Availability of Parts and Cost Estimates
With fenders or not, an early-’30s roadster is easy to build, and there are a great number of parts available for them. Some manufacturers are offering a roller for under $12,000, considering the use of a crate motor (and if you are handy, you could conceivably bring the overall cost of the project to around $25,000). Using selected components from various manufacturers, we would estimate a completed project cost to be $25,000 to $38,000. A work in progress could better all these numbers as you can then cherry-pick the parts as you go along. Many manufacturers offer exceptional deals at various shows throughout the Midwest, southern states, and the East Coast. They sell show specials that beat even the prices quoted in magazines, such as the one you are holding. Over-stocked items, discontinued part numbers, and new introductions are frequently sold at far less than the going rate. If you are not picky, you could accessorize your project, attend events, and still save on the project, and we haven’t even mentioned using vintage or used parts from swap meets and the Internet.
The Debate on Entry-Level Costs
As you can imagine, there is a great deal of controversy, even in our own office, about what an entry-level car would cost to build. Many leading car constructors claim that it takes 1,000 hours of labor, over and above the cost of the parts. You do the math. At a shop rate of $50 per hour, labor will cost $50,000 on top of the $20,000 or so you spent for the frame, body, chassis, drivetrain, and associated parts to go, stop, and steer the thing. For openers, that’s $70,000! If you are married with a family, that could be darn similar to selling refrigerators to Eskimos. We have even heard the idea of assembly line-built roadsters being sold out the door for under $30,000. Whether or not it would be worth all the effort or even be possible, I don’t know. If you look around, many more reputable shops would rather sell parts. However, those who are committed to building cars over the long haul have booked their work years in advance. It is not uncommon to hear a shop owner tell a customer he can’t touch a car until a particular time because he has nearly three dozen complete ground-up builds lined up before he can start.

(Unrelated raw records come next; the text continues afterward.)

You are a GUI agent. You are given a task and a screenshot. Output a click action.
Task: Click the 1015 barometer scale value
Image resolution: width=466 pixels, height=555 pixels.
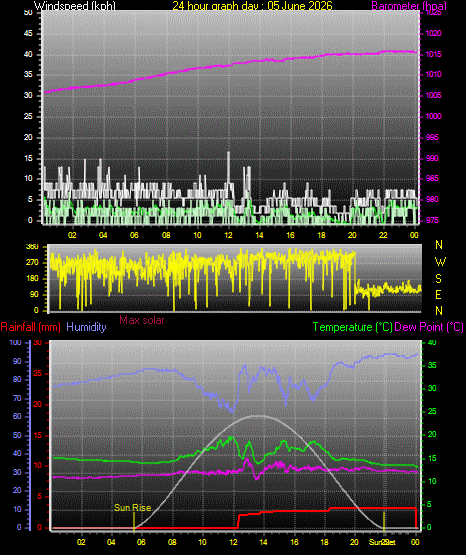[x=433, y=54]
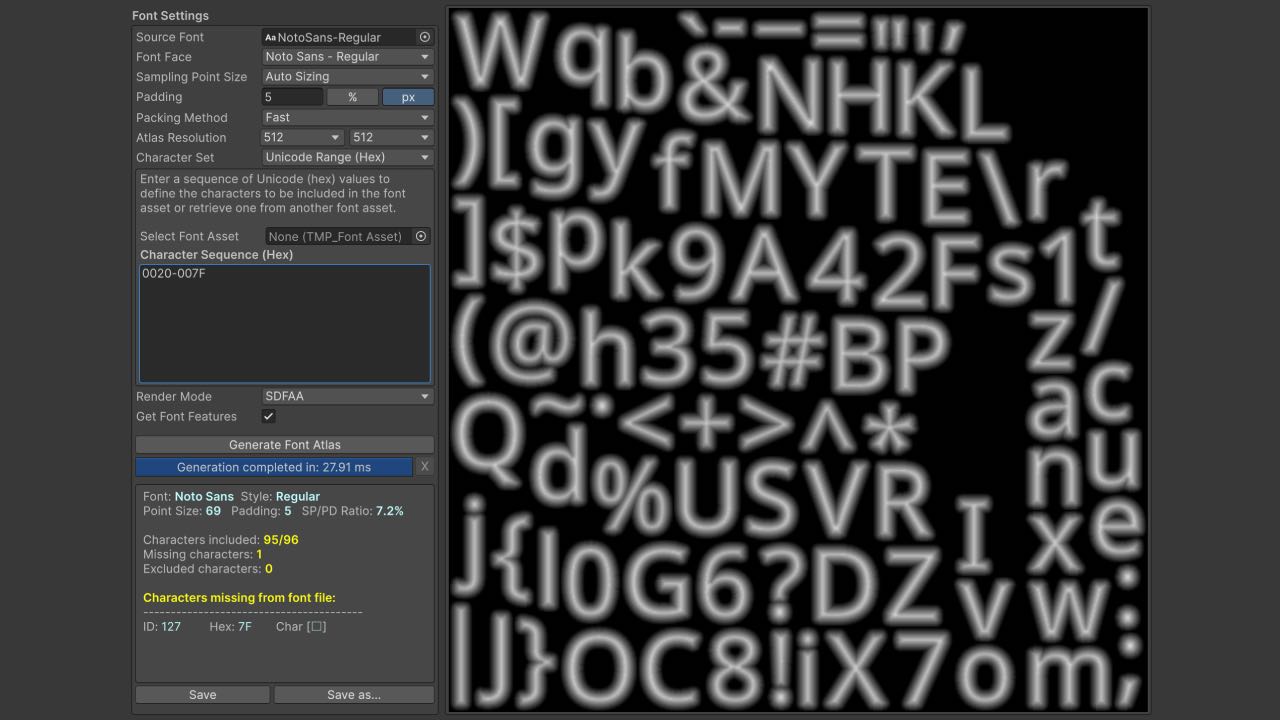Viewport: 1280px width, 720px height.
Task: Open the Render Mode dropdown
Action: [x=345, y=396]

The Reality of Turnkey Builds
This kind of demand for turnkey cars does little to reduce the hourly shop rate or drive down the price of tin. On the contrary, everything is getting more costly. The most logical choice for an inexperienced car builder is to buy your buildable car through a reputable shop so that during the life of the project, they will help push the project toward completion by taking on the jobs that are beyond the capability and available equipment of the novice car builder. This also guarantees that the vehicle being built is a project buildup and not something that was thoughtlessly purchased along the way.
Roadsters and Alternative Options
Roadsters are not for everybody, nor can they be driven throughout tough weather climates for as long during the year as cars in more tropical climates. Although a roadster is less expensive to build, particularly a highboy, it shouldn’t be the go/no-go deciding factor as there are actually better package deals from a variety of sources for different cars. One comes to mind that we are thinking of building ourselves, and that is the ’32 highboy sedan. It already has a top, but there is the cost of the windows, window registers, and more body to finish and paint, and the interior will possibly cost slightly more. Summed up, it’s doubtful that we’re talking more than $1,500-$2,000 to finish the car the right way, so it really boils down to the acquisition price and how much of the work you can do yourself. There could be other sleeper cars as well.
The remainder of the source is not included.